7 – Improved Virtualization Performance
Virtualization is a technology that enables running multiple OSs side-by-side on the same processing hardware. In the test, measurement, and control space, engineers and scientists have used this technology to consolidate discrete computing nodes into a single system. With the Nehalem mircoarchitecture, Intel has added new features such as hardware-assisted page-table management and directed I/O in the Core i7 processors and its chipsets that allow software to further improve their performance in virtualized environments.
These improvements coupled with increases in memory bandwidth and processing performance allow engineers and scientists to build more capable and complex virtualized systems for test, measurement, and control.
8 – Remote Management of Networked Systems with Intel Active Management Technology (AMT)
AMT provides system administrators the ability to remotely monitor, maintain, and update systems.
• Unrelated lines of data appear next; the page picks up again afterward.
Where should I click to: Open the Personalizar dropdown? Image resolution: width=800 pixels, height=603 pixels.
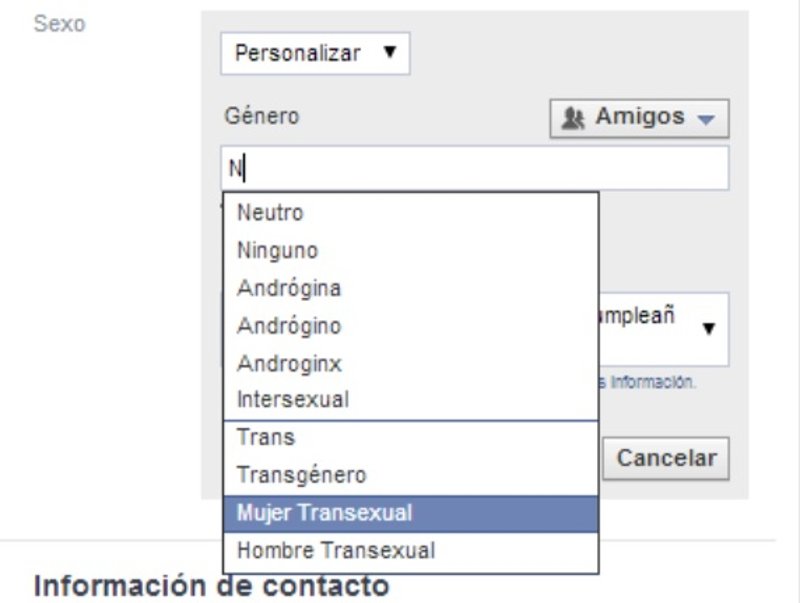(x=314, y=53)
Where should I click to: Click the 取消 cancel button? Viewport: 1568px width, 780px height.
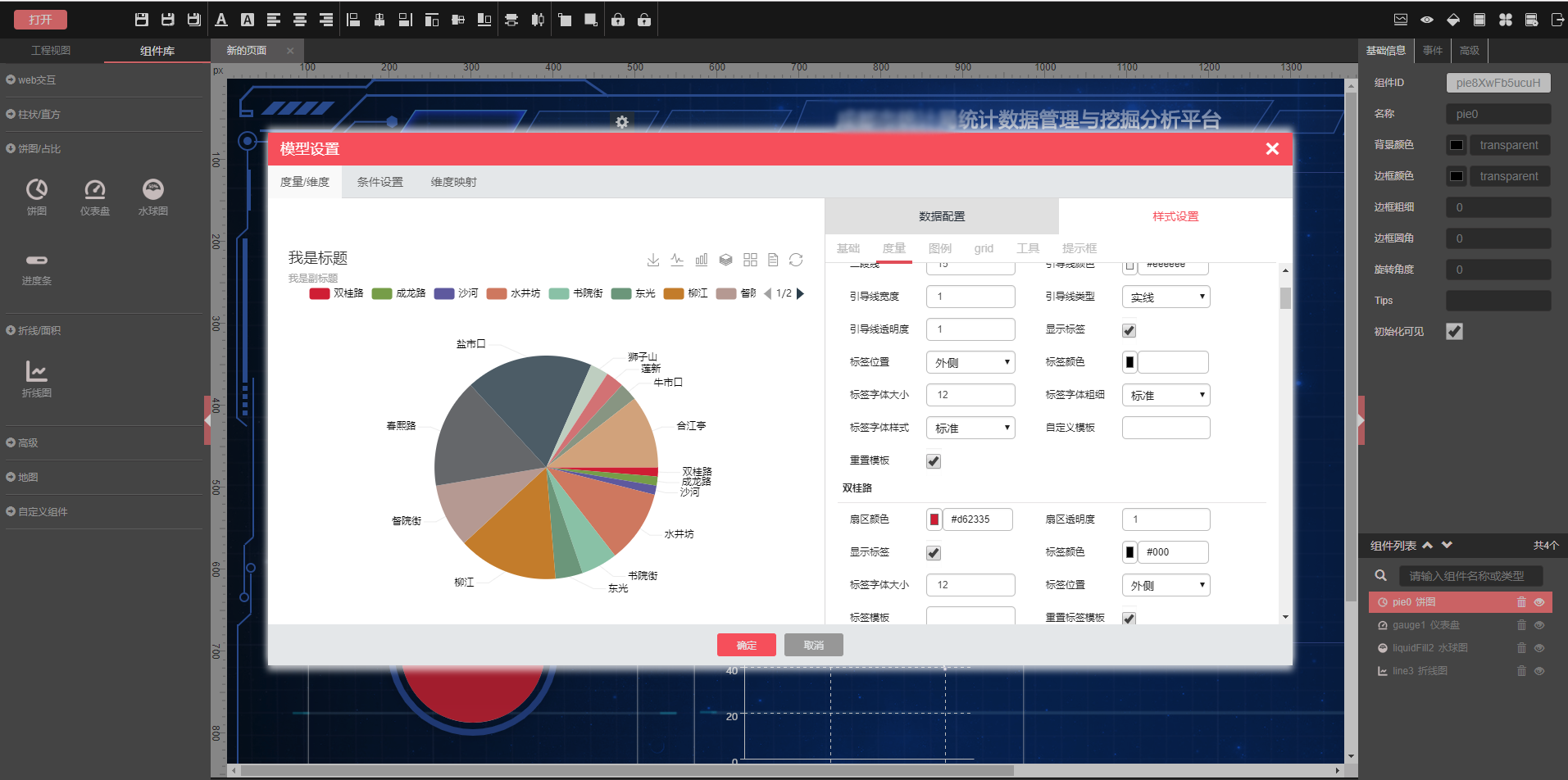[813, 646]
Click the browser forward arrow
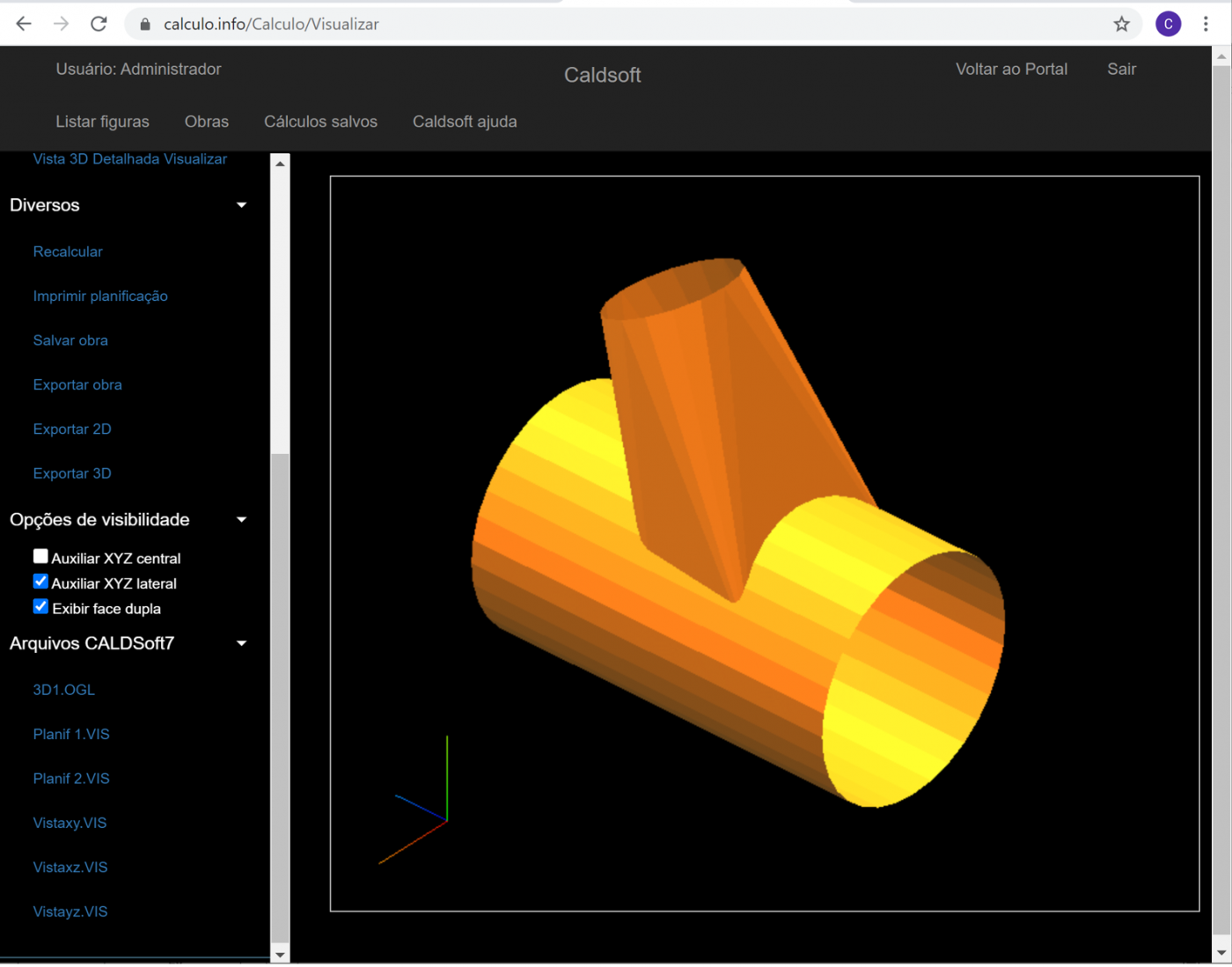The width and height of the screenshot is (1232, 967). coord(61,24)
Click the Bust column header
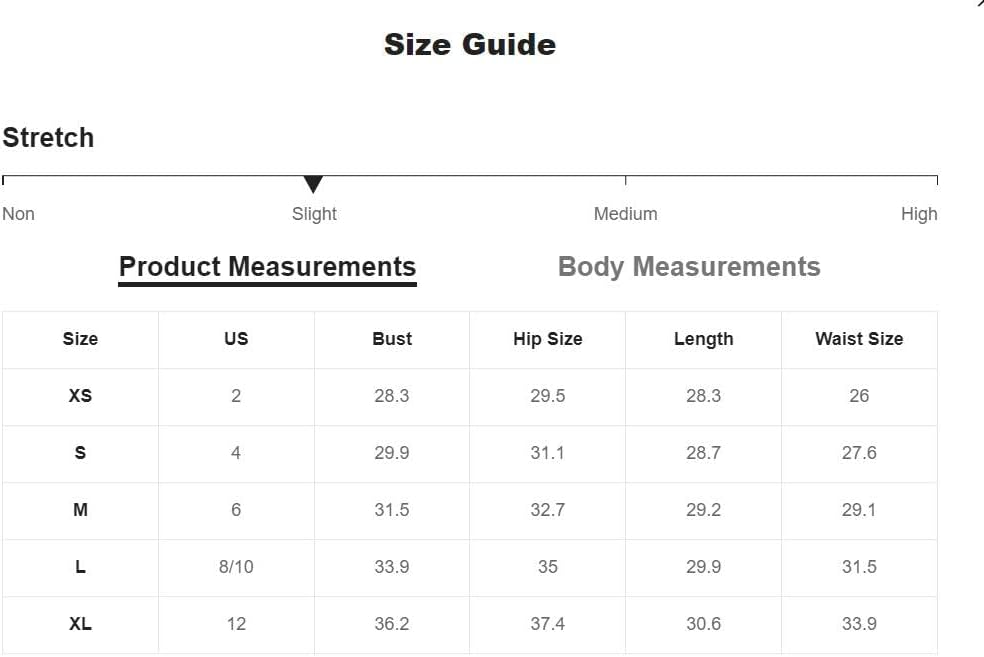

Intel AMT is part of the Intel Management Engine, which is built into the chipset of a Nehalem-based system. This feature allows administrators to boot systems from a remote media, track hardware and software assets, and perform remote troubleshooting and recovery.
Engineers can use this feature for managing deployed automated test or control systems that need high uptime. Test, measurement, and control applications are able to use AMT to perform remote data collection and monitor application status. When an application or system failure occurs, AMT enables the user to remotely diagnose the problem and access debug screens. This allows for the problem to be resolved sooner and no longer requires interaction with the actual system. When software updates are required, AMT allows for these to be done remotely, ensuring that the system is updated as quickly as possible since downtime can be very costly. AMT is able to provide many remote management benefits for PXI systems.
For customers using the NI PXIe-8133, National Instruments offers a NI Labs download that enables AMT capabilities on this embedded controller.
Conclusion
The Core i7 family of processors based on the Intel Nehalem microarchitecture offers many new and improved features that benefit a wide variety of applications including test, measurement, and control. Engineers and scientists can expect to see processing performance gains as well as increases in memory and data throughput when comparing this microarchitecture to previous microarchitectures.